» Assignment
Every line from the one with "市場 (107, 2383)" through the end of the records below should be restated word for word, and nothing outside that span.

Stored records
▶

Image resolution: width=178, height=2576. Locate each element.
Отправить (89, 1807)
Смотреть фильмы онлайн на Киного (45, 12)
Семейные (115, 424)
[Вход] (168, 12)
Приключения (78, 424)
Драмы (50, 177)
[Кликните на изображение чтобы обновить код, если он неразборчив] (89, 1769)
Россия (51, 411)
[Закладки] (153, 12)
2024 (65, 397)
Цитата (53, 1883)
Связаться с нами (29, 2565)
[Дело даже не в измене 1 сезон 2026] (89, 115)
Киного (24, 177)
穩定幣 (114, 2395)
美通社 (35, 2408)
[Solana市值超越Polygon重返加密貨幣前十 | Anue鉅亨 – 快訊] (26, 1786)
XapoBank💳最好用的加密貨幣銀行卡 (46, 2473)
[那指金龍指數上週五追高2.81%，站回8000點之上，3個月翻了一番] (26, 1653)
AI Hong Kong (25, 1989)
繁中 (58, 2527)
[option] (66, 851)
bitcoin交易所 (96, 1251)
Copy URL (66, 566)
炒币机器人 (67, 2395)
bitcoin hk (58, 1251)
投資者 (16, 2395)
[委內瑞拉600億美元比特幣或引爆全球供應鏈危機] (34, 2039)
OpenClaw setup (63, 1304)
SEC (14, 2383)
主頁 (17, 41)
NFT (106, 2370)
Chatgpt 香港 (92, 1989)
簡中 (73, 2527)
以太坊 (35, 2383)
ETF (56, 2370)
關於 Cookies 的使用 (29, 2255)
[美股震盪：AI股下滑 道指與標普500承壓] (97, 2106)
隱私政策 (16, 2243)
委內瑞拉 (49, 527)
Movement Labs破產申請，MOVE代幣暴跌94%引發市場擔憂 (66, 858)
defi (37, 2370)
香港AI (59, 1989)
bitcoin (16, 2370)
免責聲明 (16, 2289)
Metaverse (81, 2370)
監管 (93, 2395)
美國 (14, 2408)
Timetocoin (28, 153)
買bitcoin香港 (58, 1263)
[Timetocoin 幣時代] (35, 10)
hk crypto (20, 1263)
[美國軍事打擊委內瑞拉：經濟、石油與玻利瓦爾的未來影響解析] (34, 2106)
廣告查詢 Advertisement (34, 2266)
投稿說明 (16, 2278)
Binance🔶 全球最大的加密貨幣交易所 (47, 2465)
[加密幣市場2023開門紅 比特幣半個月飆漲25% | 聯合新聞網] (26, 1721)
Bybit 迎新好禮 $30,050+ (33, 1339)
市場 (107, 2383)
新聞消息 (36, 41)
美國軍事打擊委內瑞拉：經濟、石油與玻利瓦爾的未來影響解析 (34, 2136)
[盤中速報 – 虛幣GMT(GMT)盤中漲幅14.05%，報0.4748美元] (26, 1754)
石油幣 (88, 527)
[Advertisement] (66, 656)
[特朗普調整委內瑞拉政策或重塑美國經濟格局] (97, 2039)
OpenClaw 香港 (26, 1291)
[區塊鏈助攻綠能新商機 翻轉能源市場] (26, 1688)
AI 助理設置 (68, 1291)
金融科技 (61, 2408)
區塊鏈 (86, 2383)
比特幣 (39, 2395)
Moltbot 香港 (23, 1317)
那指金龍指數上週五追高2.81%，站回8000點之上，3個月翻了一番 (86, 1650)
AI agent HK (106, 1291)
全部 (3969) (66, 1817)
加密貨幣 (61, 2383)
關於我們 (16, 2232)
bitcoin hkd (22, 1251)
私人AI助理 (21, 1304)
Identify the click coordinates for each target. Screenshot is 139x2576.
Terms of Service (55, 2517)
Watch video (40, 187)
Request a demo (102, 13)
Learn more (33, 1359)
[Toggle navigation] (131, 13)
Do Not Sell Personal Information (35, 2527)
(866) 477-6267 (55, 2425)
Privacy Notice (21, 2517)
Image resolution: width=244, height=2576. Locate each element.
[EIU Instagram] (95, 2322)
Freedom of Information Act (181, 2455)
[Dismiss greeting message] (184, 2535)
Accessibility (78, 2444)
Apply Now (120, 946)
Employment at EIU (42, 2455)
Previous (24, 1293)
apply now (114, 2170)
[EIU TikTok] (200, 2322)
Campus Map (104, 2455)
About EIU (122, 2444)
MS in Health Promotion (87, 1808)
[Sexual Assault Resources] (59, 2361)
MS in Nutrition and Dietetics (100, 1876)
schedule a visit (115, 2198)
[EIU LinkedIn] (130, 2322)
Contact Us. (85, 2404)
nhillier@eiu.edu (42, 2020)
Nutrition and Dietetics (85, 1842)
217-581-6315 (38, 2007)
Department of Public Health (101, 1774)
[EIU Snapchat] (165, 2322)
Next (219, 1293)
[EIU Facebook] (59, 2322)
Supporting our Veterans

◀

» Solution
市場 (107, 2383)
新聞消息 (36, 41)
美國軍事打擊委內瑞拉：經濟、石油與玻利瓦爾的未來影響解析 (34, 2136)
[盤中速報 – 虛幣GMT(GMT)盤中漲幅14.05%，報0.4748美元] (26, 1754)
石油幣 (88, 527)
[Advertisement] (66, 656)
[特朗普調整委內瑞拉政策或重塑美國經濟格局] (97, 2039)
OpenClaw 香港 (26, 1291)
[區塊鏈助攻綠能新商機 翻轉能源市場] (26, 1688)
AI 助理設置 (68, 1291)
金融科技 (61, 2408)
區塊鏈 (86, 2383)
比特幣 (39, 2395)
Moltbot 香港 (23, 1317)
那指金龍指數上週五追高2.81%，站回8000點之上，3個月翻了一番 (86, 1650)
AI agent HK (106, 1291)
全部 (3969) (66, 1817)
加密貨幣 (61, 2383)
關於我們 (16, 2232)
bitcoin hkd (22, 1251)
私人AI助理 (21, 1304)
Identify the click coordinates for each target. Screenshot is 139x2576.
Terms of Service (55, 2517)
Watch video (40, 187)
Request a demo (102, 13)
Learn more (33, 1359)
[Toggle navigation] (131, 13)
Do Not Sell Personal Information (35, 2527)
(866) 477-6267 (55, 2425)
Privacy Notice (21, 2517)
Image resolution: width=244, height=2576. Locate each element.
[EIU Instagram] (95, 2322)
Freedom of Information Act (181, 2455)
[Dismiss greeting message] (184, 2535)
Accessibility (78, 2444)
Apply Now (120, 946)
Employment at EIU (42, 2455)
Previous (24, 1293)
apply now (114, 2170)
[EIU TikTok] (200, 2322)
Campus Map (104, 2455)
About EIU (122, 2444)
MS in Health Promotion (87, 1808)
[Sexual Assault Resources] (59, 2361)
MS in Nutrition and Dietetics (100, 1876)
schedule a visit (115, 2198)
[EIU LinkedIn] (130, 2322)
Contact Us. (85, 2404)
nhillier@eiu.edu (42, 2020)
Nutrition and Dietetics (85, 1842)
217-581-6315 (38, 2007)
Department of Public Health (101, 1774)
[EIU Snapchat] (165, 2322)
Next (219, 1293)
[EIU Facebook] (59, 2322)
Supporting our Veterans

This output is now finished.